So far this year The Besnard Lakes have blown away audiences at SXSW, appeared as the musical guest on Late Night with Jimmy Fallon and returned from a successful tour of Europe.
Not bad for a band that, as co-singer and songwriter Jace Lasek puts it, “doesn’t make music that’s very hip.”
“A lot of our fans seem to be of an older nature,” Lasek explains with a chuckle. “Our influences are coming from ’60s pop, ’70s guitar rock and ’90s shoegaze. People who are fans of those genres of music tend to be a bit older. And it’s funny, because younger kids who like what we’re doing think we are new.”
The Montreal group’s third and latest release, The Besnard Lakes Are the Roaring Night, is a sweeping psychedelic rock record, dripping in shoegaze-style feedback and meandering melodies — As demonstrated on the album’s first single, Albatross, a sprawling sonic tapestry accented by the band’s dreamy vocal harmonies and singer Olga Goreas’ sweet, fragile vocal delivery.
“So far the reaction has been really, really good,” says Lasek. “We’ve been quite shocked about how excitedly people have been writing and talking about it.”
The album was recorded at Lasek and Goreas’ Breakglass Studio using a vintage 1968 mixing console, which was used in the recording of Led Zeppelin’s classic 1975 record, Physical Graffiti.
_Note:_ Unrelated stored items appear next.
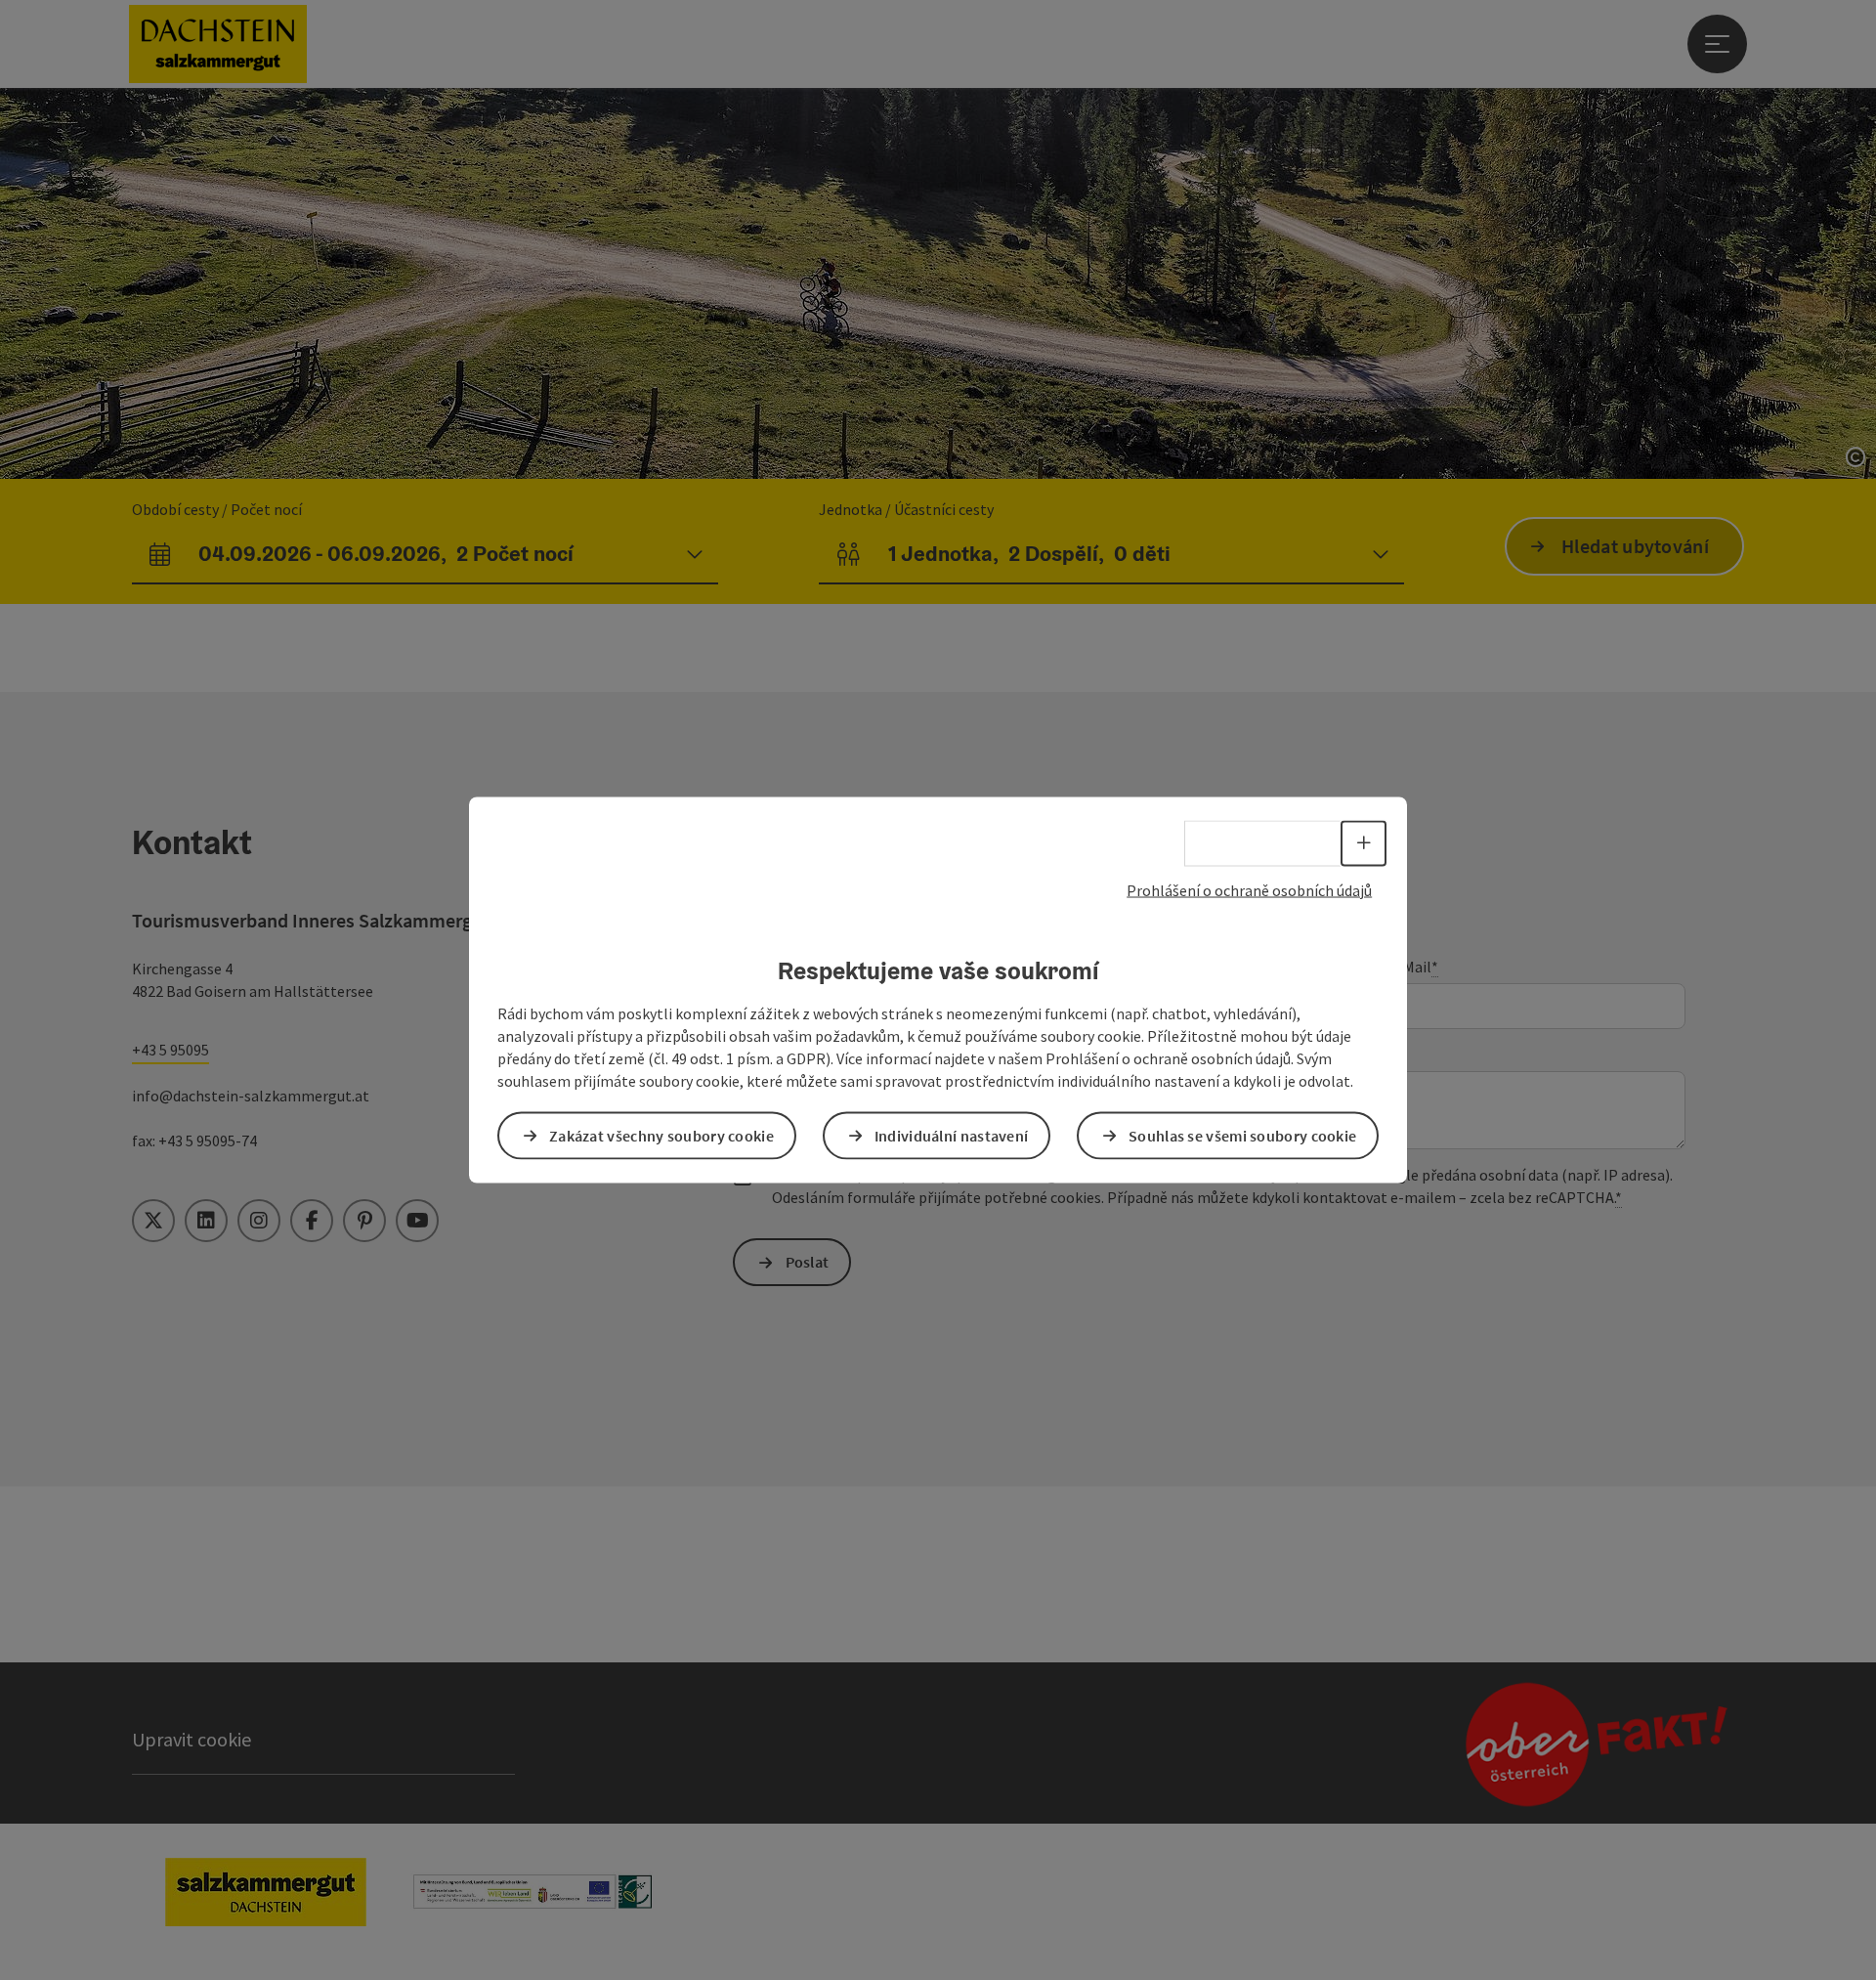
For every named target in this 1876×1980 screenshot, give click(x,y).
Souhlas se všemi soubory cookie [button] (1242, 1134)
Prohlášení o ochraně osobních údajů (1249, 890)
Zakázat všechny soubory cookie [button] (661, 1134)
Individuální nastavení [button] (951, 1134)
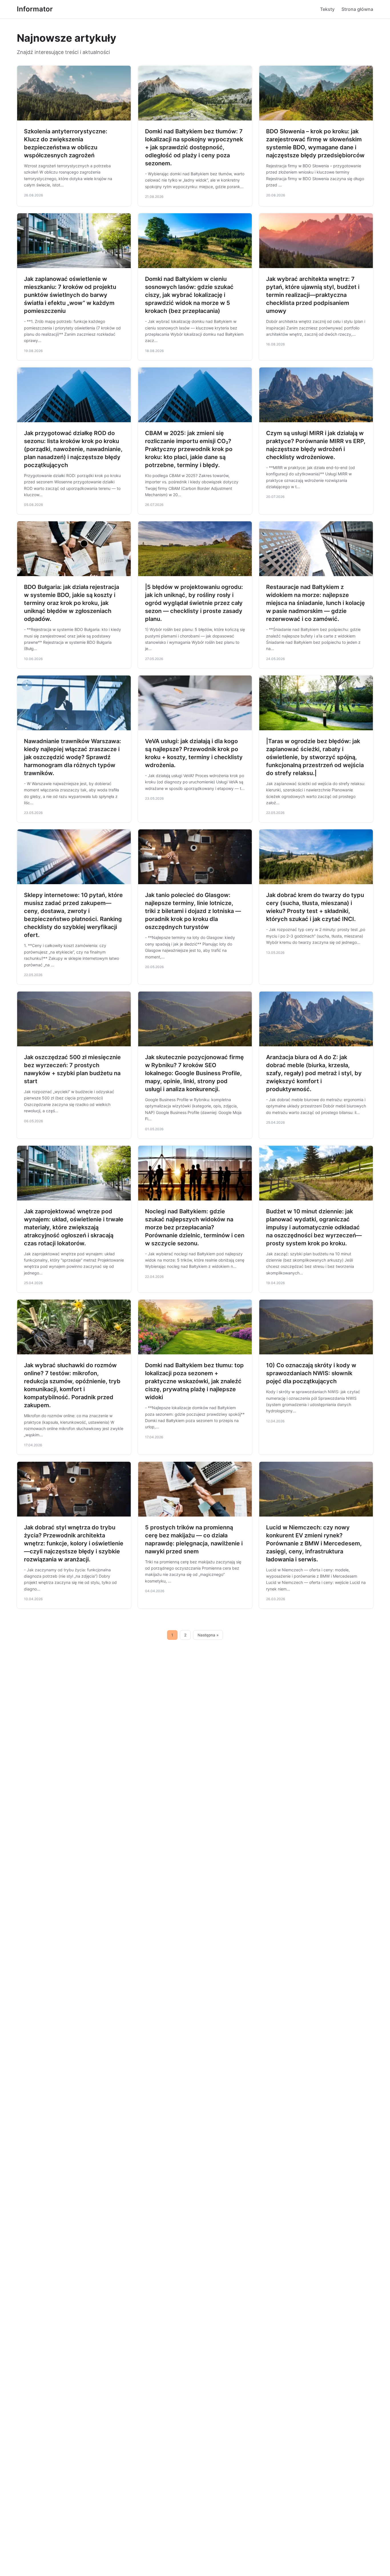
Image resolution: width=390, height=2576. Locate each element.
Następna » (208, 1635)
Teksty (327, 9)
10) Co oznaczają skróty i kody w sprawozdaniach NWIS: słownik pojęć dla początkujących (311, 1373)
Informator (35, 9)
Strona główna (357, 9)
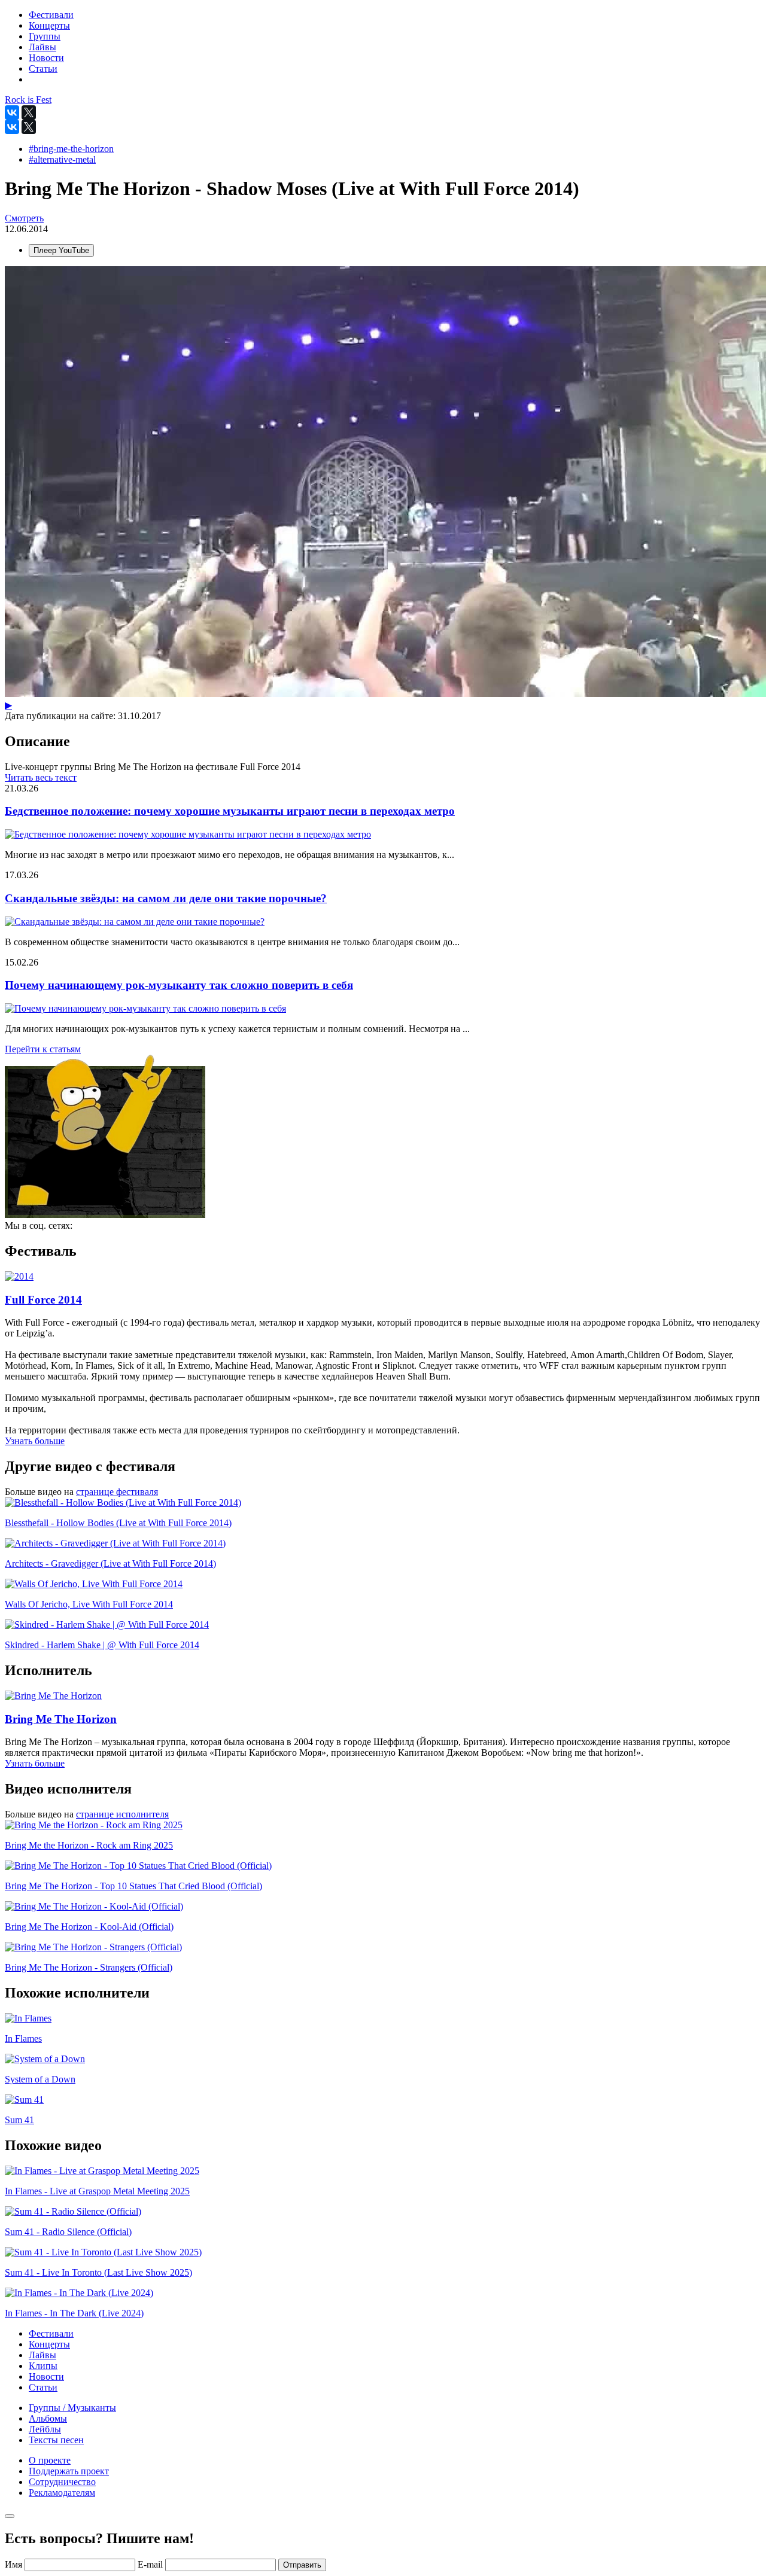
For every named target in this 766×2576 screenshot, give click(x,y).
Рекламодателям (62, 2492)
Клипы (43, 2366)
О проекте (50, 2460)
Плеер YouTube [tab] (61, 250)
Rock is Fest (28, 100)
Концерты (49, 2344)
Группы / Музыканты (72, 2408)
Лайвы (42, 2355)
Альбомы (48, 2418)
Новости (46, 2376)
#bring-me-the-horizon (71, 149)
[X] (29, 112)
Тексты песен (56, 2440)
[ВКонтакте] (12, 112)
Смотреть (24, 218)
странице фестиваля (117, 1492)
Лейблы (45, 2429)
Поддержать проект (69, 2471)
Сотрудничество (62, 2482)
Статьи (43, 2387)
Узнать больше (35, 1441)
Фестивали (51, 2333)
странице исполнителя (122, 1814)
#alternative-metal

Lasek says the older board was perfect for the sound he hoped to create.
“Sometimes when I’m in the studio, I record haphazardly because I just want to get to the end of the song to hear what it sounds like,” he explains. “I don’t focus on getting the perfect drum sound or anything or I could be making an album forever. I like that on older albums you hear the flaws. There’s an organic, unconscious feeling you get from them.”
To get an organic yet melodic sounding rock record, Lasek looked to late Beach Boys’ drummer Dennis Wilson’s solo album Pacific Ocean Blue for inspiration.
“It’s got The Beach Boys harmonies, but it’s definitely a ’70s rock album,” he says.
Psychedelic and prog rock wasn’t always Lasek’s cup of tea. Originally from Regina, he played in punk bands and hung out with metalheads and goths. “It’s a pretty small city,” says Lasek. “All the outcasts would hang out, have a good time and trade music. I started listening to a lot of music when I was young. Then a really good friend in high school introduced me to Yes. Suddenly I got really into prog rock and said, ‘Screw three-chord punk, I’m prog rock dude now.’ ” Besnard Lakes play Broken City on Sunday.